26 Şubat 2011 Cumartesi

KAHRAMAN KADINLARIMIZ

Kahraman Kadınlarımızı tanıtmaya devam ediyorum.  Bu yazımda, TAYYAR  RAHMİYE, HALİME  ÇAVUŞ,  KARA  FATMA  ŞİMŞİEK,  ASLI ALMAN OLAN  HEMŞİRE  ERİCA,  SAFİYE  HÜSEYİN  ELBİ  TARSUSLU  KARA  FATMA  ( Adile  onbaşı )  ve YİRİK  FATMA'YI tanıyacaksınız.

Burhan  Bursalıoğlu


SAFİYE  HÜSEYİN  ELBİ

 


Reşit Paşa Vapuru’nun yardım meleği .
İngiltere’de deniz ataşeliği yapan Ahmet Paşa’nın kızı olan Safiye Hüseyin Elbi, Avrupa’da eğitim almış ilk hemşirelerdendir. Çanakkale Savaşı’nda gönüllü hemşirelik yapan Elbi, hastane gemisine dönüştürülen vapurlardan biri olan Reşit Paşa Vapuru’nda görev alır. Burada yaşananları, “Reşit Paşa’ya bindik. Çanakkale’ye geldik, Akbaş mevkiinde demirledik. Hastaları, yaralıları toplamaya başladık. Ne yaralılar, ne yaralılar. Şu parmakları görüyor musunuz? Ben bu parmaklarımla kaç delikanlının gözlerini bir daha açılmamak üzere kapattım.” sözleriyle aktaran Elbi, Balkan savaşlarında da bulunmuştur.

HEMŞİRE  ERİCA

Hem dikti hem de yaraları sardı.
Doktor Ragıp Bey’in eşi olan Alman asıllı hemşire Erica’nın, savaşın en şiddetli anında köylü kadınlar arasında birliktelik sağlayarak orduya destek olduğu belirtiliyor.
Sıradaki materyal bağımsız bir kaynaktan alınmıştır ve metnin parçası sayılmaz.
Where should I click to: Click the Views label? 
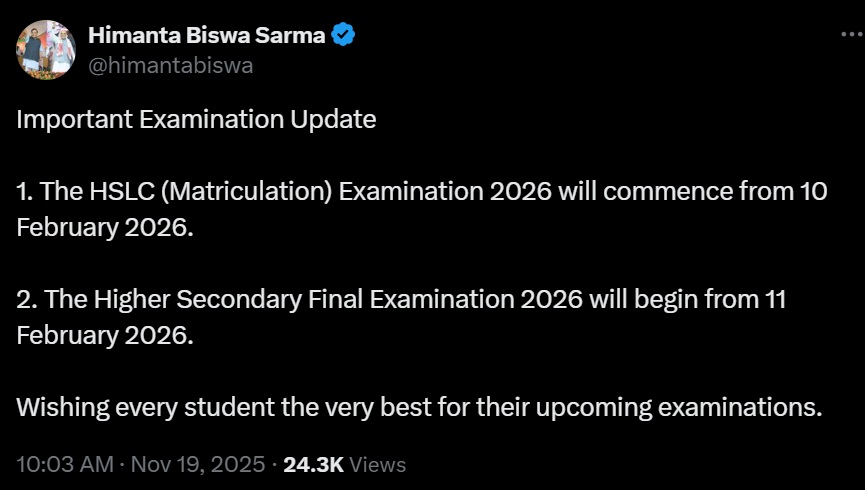[378, 464]
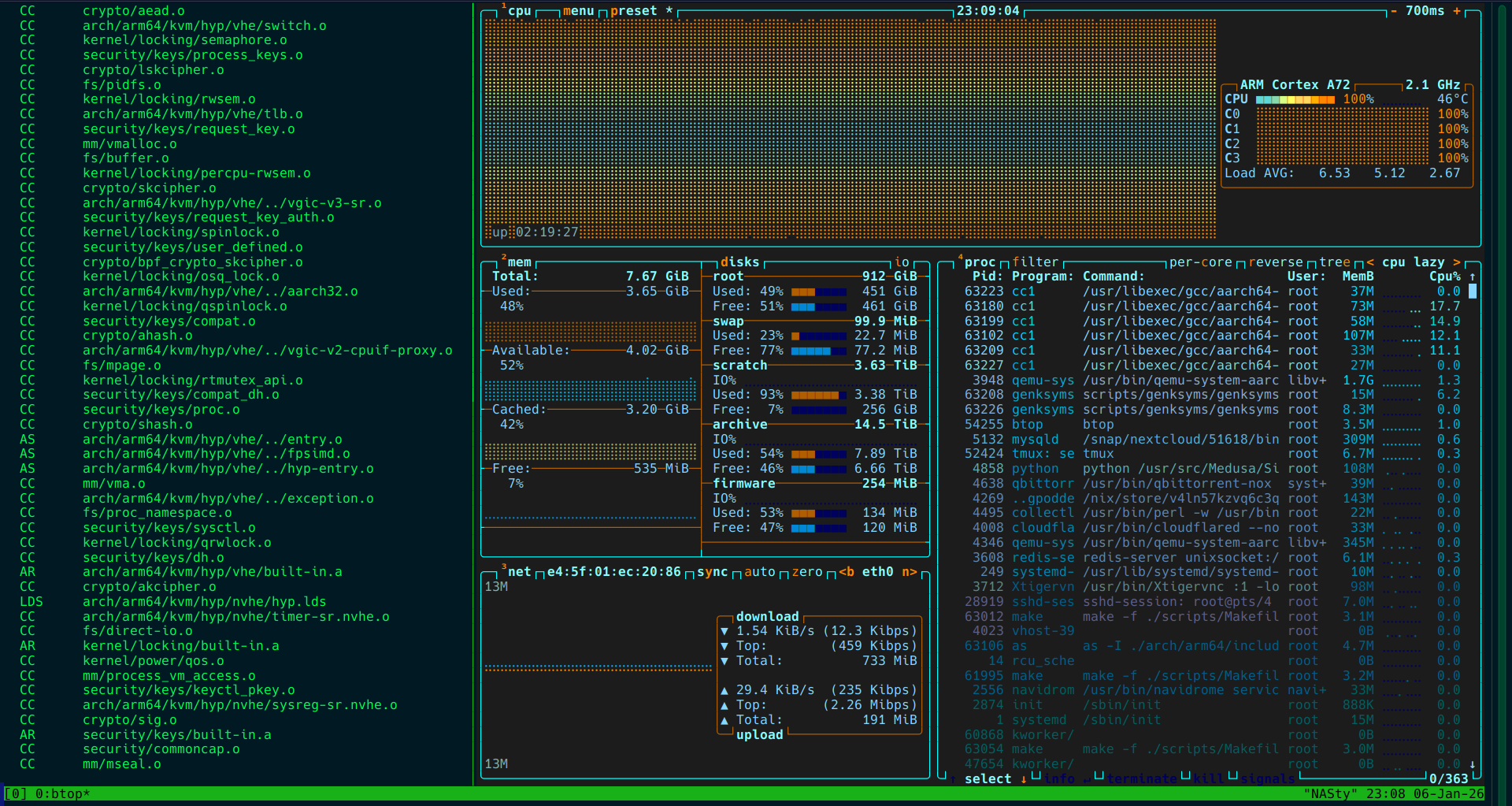Toggle per-core CPU usage in proc box
The height and width of the screenshot is (806, 1512).
(1200, 262)
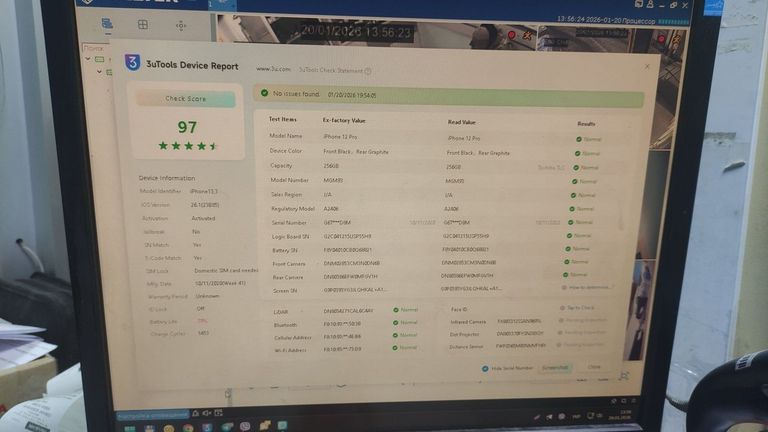Click the PTZ control icon in toolbar

(x=181, y=25)
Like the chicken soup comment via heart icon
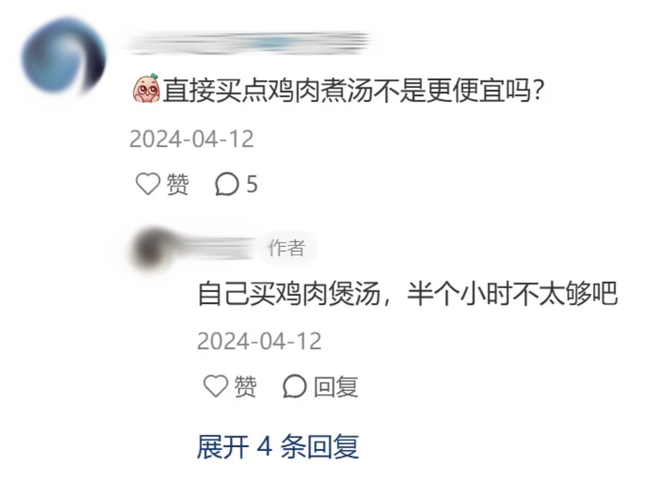The image size is (660, 488). coord(148,184)
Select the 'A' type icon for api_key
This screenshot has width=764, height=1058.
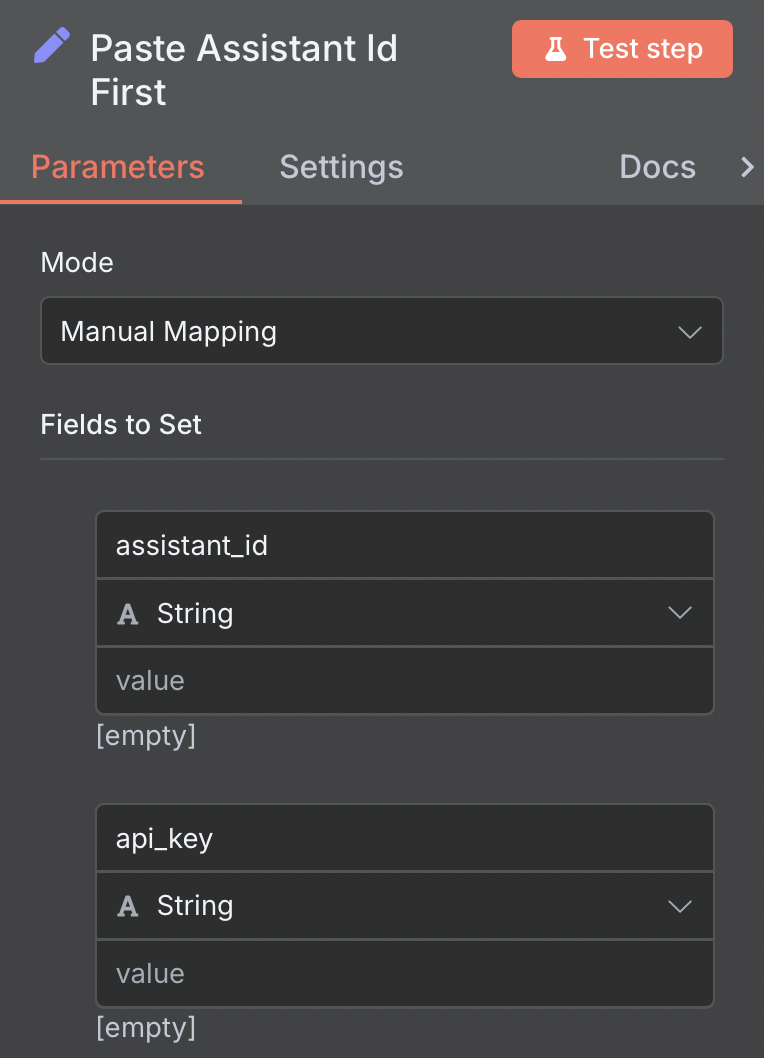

Orduya kıyafet, yorgan, yastık, çadır dikiminde rol alan hemşire Erica, köydeki kadınlardan sağladığı dikiş makinesiyle kendisi de pek çok şey dikmiş. Türk yaralıları tedavi ederken de, hastane ve hasta bakım yerlerini bombalayan düşmanın top mermisiyle can vermiş. Çanakkale’de Yalova köyü mezarlığında bulunuyor.

TARSUSLU KARA FATMA ve GAZİANTEPLİ  YİRİK FATMA


Asıl adı "Adile" olan, "Adile Hala" ve "Adile Onbaşı" diye anılan kadın kahramanın, silah arkadaşları arasında "Kara Fatma" olarak anıldığı bilinir. 8-10 kişilik milis kuvvetiyle Afyon Savaşı’na katılan Kara Fatma, Tarsus’un kurtulmasında büyük yararlılıklar gösterir.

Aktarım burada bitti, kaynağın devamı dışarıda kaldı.